* [Passage shown]:
Former U.S. Secretary of Education and two-time presidential candidate Lamar Alexander threw his hat into a different kind of ring last week: He launched a company designed to allow educators to procure school supplies and services over the Internet.
Mr. Alexander is a founder and the chairman of Simplexis.com, a World Wide Web-based venture with a goal of making purchasing cheaper and easier for schools and their suppliers.
“Most school business officials feel trapped in an antiquated procurement system that wastes their time and the taxpayers’ money,” he said in an interview. “We’re going to help schools use the Internet to save money, whether they are buying frogs for biology class or erasers or school buses.”
Simplexis.com will enable school officials to place orders with vendors over the Web, thus eliminating written purchase orders that are processed slowly and add as much as $125 each to the procurement process, the company says. Schools also will be able to pool their purchase requests, making it easier to obtain bulk discounts.
The service is free to educators, who won’t need any special software because the service is based on the Web. The company plans to charge vendors, but it said they will benefit from the elimination of paper purchase orders and by being linked to a large national market.
“We are going to take existing vendors and put them online,” said Amar Singh, the chief executive officer, who founded the company with Mr. Alexander and three other businessmen.
The company estimates that schools spend $85 billion annually on outside goods and services.

* [Material supplied]:

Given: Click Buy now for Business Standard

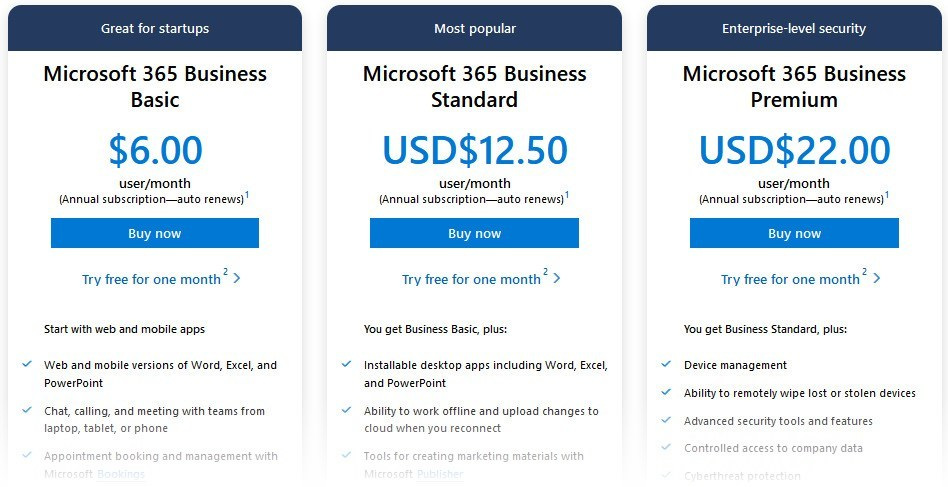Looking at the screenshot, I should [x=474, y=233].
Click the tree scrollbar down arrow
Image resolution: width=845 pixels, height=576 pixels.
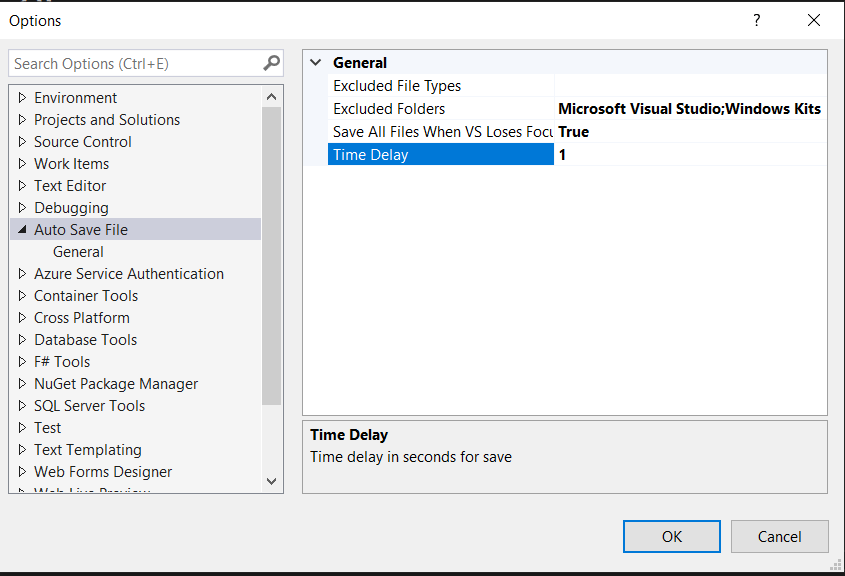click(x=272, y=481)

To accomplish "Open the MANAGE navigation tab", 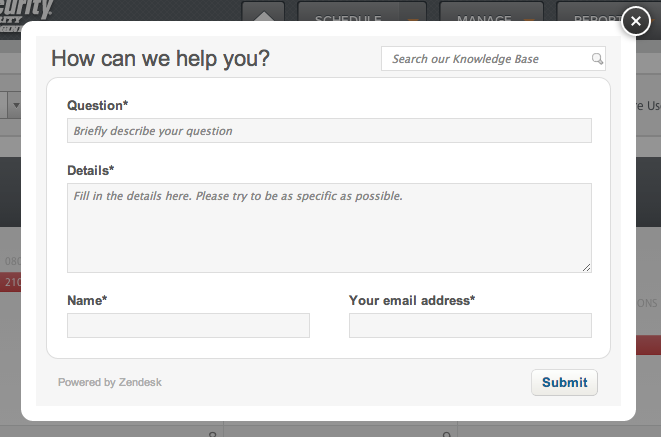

* [Work order]:
Pick up the news story above about Lamar Alexander's school-purchasing website, Simplexis.com, and keep writing it from the sentence after its last one.

* [Output for this exercise]:
In fact, Simplexis.com is not the first to see potential profits in helping schools make purchases online. In November, Kelly Blanton, a former schools superintendent in Kern County, Calif., founded Epylon.com, which uses a similar Web model to link schools and other institutions with suppliers.
Both companies are among a growing number of online ventures that are focusing on the “B2B,” or business-to-business, market.
Mr. Singh said Simplexis.com is concentrating on the education market rather than all government and institutional buyers. The company, based in San Francisco, has already signed up 100 school districts and numerous vendors, he said.
From Politics to Commerce
Simplexis.com was launched on Feb. 1, a day Mr. Alexander once hoped he would be occupied with the New Hampshire presidential primary. He dropped his second bid for the Republican nomination for president last August after a poor showing in an Iowa straw poll.
Mr. Alexander served as governor of Tennessee from 1979 to 1987 and as secretary of education under President Bush from 1991 to 1993. His first presidential campaign, in 1996, briefly gained momentum based in part on his folksy manner and dogged campaigning.
“Four years ago on [New Hampshire primary] day, I came within 3,000 votes of Bob Dole,” Mr. Alexander said. “Today, I am in San Francisco helping to launch a new company.”
Now retired from politics, Mr. Alexander can draw on his experiences as a former president of the University of Tennessee and a co-founder of a child- care concern now known as Bright Horizons Family Solutions Inc.
“One difference between politics and business is that in business there can be more than one winner,” he said.
Simplexis.com is structured like most of today’s Internet ventures. Mr. Alexander and other top executives have equity stakes in the company, and thus the promise of riches if it is successful.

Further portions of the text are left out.